The typical ATM skimmer is a device smaller than a deck of cards that fits over the existing card reader. Most of the time, the attackers will also place a hidden camera somewhere in the vicinity with a view of the number pad in order to record personal-identification-numbers. The camera may be in the card reader, mounted at the top of the ATM, or even just to the side inside a plastic case holding brochures. Some criminals may install a fake PIN pad over the actual keyboard to capture the PIN directly, bypassing the need for a camera.
The above picture is a real-life skimmer in use on an ATM. You can see how the arrows are very close to the reader; that is a sign a skimmer was installed over the existing one, since the real card reader would have some space before the arrows.
When you are pumping gas or grabbing some money for lunch out of the ATM, the last thing you want to worry about is your card information getting stolen. Here are some tips, straight from the experts.
Check for Tampering
When you approach an ATM, check for some obvious signs of tampering at the top of the ATM, near the speakers, the side of the screen, the card reader itself, and the keyboard. If something looks different, such as a different color or material, graphics that aren't aligned correctly, or anything else that doesn't look right, don't use that ATM.
It's a good idea to quickly take a look at the ATM next to yours and compare them both. If there are any obvious differences, don't use either one, and report the suspicious tampering to your bank. For example, if one ATM has a flashing card entry to show where you should enter the ATM card and the other ATM has a plain reader slot,
you know something is wrong. Since most skimmers are glued on top of the existing reader, that will obscure the flashing indicator.
If the keyboard doesn't feel right—too thick, perhaps—then there may be a PIN-snatching overlay, so don't use it.
Even if you can't see any visual differences, push at everything, Tanase said. ATMs are solidly constructed and generally don't have any jiggling or loose parts. Pull at protruding parts like the card reader. See if the keyboard is securely attached and just one piece. Does anything move when you push at it?
Skimmers read the magnetic stripe as the card is inserted, so give the card a bit of a wiggle as you put it in, Tanase advised. The reader needs the stripe to go in a single motion, because if it isn't straight in, it can't read the data correctly. If the ATM is the kind where it takes the card and returns it at the end of the transaction, then the reader is on the inside.
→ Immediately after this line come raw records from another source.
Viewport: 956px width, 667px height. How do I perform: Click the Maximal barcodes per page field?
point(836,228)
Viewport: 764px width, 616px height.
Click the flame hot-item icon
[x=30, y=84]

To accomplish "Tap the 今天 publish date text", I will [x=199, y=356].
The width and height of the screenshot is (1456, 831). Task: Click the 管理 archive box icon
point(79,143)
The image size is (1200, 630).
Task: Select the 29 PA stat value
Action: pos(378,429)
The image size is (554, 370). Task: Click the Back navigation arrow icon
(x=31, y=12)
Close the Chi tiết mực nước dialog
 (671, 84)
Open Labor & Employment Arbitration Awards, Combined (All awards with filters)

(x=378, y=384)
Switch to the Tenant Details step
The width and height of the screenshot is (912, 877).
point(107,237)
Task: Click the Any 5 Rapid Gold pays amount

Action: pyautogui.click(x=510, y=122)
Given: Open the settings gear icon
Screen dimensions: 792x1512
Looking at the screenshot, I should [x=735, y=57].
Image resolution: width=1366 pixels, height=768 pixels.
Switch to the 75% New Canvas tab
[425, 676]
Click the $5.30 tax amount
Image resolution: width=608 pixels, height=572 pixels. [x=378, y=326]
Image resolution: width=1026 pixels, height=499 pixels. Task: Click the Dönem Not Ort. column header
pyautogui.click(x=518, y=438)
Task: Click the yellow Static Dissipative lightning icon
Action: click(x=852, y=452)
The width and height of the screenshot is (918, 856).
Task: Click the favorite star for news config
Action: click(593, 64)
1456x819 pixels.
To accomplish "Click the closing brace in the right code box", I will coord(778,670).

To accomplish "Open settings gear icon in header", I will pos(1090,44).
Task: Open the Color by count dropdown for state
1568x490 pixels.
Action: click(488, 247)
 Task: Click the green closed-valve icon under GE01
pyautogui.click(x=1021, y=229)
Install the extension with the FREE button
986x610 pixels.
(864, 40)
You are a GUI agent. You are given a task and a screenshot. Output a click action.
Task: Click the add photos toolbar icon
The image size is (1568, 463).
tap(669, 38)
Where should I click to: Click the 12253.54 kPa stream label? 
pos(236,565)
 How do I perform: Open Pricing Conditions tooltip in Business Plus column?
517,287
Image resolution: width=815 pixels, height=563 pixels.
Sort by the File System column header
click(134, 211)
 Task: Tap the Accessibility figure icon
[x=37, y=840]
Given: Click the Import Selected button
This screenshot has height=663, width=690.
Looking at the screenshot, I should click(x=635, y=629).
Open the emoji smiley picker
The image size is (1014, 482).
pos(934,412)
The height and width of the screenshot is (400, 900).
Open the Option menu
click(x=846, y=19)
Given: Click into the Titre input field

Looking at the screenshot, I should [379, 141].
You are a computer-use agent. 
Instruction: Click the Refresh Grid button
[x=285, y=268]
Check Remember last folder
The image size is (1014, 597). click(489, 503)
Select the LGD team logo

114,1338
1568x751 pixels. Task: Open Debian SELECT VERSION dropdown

Wiggling the card as you enter it in the slot won't interfere with your transaction, but will foil the skimmer.
Think Through Your Steps
Just assume there is someone looking at your PIN, whether it's over your shoulder or through a hidden camera. Cover your hand when you enter the number sequence on the PIN pad, Tanase said.
Even if you don't notice the skimmer and swipe your card, covering your hand when you enter your PIN can keep you safe. Obtaining the PIN is essential, since the criminals can't use the stolen magnetic stripe data without it, Tanase said. Of course, that assumes the attacker is using a camera and not an overlay to obtain your PIN.
Criminals frequently install skimmers on ATMs that aren't located in overly busy locations since they don't want to be observed installing malicious hardware or collecting the harvested data. The ATMs in banks are generally safer because of all the cameras, although some daring criminals do still succeed. The ATM inside a grocery store or restaurant is generally safer than the one that is outside on the sidewalk. Stop and consider the safety of the ATM before you use it.
The chances of getting hit by a skimmer are higher on the weekend than during the week, since it's harder for customers to report the suspicious ATMs to the bank. Criminals typically install skimmers on Saturdays or Sundays, and then remove them before the banks reopen on Monday.
Just a Note
If you don't notice a card skimmer and your card data does get stolen, take heart. As long as you report the theft to your card issuer (for credit cards) or bank (where you have your account) as soon as possible, you will not be held liable for the lost amount and your money will be returned. Business customers, on the other hand, don't have the same legal protection and may have a harder time getting the money back.
Just remember: If something doesn't feel right about an ATM, don't use it.